** Supplied information follows **
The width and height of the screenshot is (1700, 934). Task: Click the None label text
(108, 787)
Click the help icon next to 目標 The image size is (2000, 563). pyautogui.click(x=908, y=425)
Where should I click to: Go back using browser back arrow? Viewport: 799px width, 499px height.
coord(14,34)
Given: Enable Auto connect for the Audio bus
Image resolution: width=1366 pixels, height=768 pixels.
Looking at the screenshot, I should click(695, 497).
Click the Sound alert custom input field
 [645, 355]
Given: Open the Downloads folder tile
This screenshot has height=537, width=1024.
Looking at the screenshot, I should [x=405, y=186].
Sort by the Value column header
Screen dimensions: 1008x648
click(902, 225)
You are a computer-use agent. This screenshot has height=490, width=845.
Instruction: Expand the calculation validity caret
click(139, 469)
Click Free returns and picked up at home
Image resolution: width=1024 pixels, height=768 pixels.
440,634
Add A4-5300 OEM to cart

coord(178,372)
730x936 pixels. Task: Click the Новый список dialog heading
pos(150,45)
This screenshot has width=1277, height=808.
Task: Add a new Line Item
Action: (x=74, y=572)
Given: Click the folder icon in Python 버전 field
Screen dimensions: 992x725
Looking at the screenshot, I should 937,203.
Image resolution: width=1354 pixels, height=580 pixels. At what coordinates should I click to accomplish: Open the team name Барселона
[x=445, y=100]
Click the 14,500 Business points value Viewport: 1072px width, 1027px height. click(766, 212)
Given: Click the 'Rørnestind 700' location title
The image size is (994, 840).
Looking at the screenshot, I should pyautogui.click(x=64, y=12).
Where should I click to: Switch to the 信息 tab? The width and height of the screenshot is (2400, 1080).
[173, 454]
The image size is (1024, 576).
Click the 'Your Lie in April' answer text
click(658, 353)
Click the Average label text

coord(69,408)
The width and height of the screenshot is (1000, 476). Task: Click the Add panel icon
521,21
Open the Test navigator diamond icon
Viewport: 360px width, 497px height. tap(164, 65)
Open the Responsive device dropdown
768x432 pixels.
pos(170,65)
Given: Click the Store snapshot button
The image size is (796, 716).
** End of Supplied information **
- **About this exercise**: Each line above that contains "folder" counts once; report the resulting number and nothing else.

- **Task solution**: 2